Over 1000 Migrants Break Out of Southern Mexico Detention Center

Published May 2, 2019

Migrants Break out of Southern Mexico Detention Center

More than a thousand migrants broke out of a detention center in southern Mexico on the evening of April 25, freeing themselves from captivity in a prison for people caught traveling across the arbitrary borders of nation-states.

More than half of the roughly 1,300 migrants later were re-captured and sent to the Siglo XXI prison in the border city of Tapachula in Chiapas state, but about 600 have successfully evaded police and border enforcement.
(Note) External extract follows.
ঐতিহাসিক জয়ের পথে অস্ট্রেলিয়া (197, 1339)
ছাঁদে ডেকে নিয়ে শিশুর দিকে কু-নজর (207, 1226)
Migrants from Cuba, who make up the majority of the people being held at the center, were allegedly involved in the breakout. Haitians and Central Americans were also among those who fled the prison, which has been crammed with people.

Bowing to pressure from the regime of the far-right wing U.S. President Donald Trump, Mexico has returned 15,000 migrants in the past 30 days, thus demonstrating the hollowness of the “progressive” rhetoric by Mexican president Obrador.

On Wednesday, the belligerent Trump reiterated threats to close part of the U.S.-Mexico border if Mexico doesn’t block what he described as a new caravan of migrants headed north.

The majority of migrants moving through Mexico are from Guatemala, Honduras and El Salvador, but Cubans are also joining in large numbers.

As Trump intensifies his racist attacks on immigrants in the U.S., revolutionaries on both sides of the U.S.-Mexico border will act in solidarity with migrants fleeing captivity and in opposition to the fascist ICE agents and other border enforcement officials.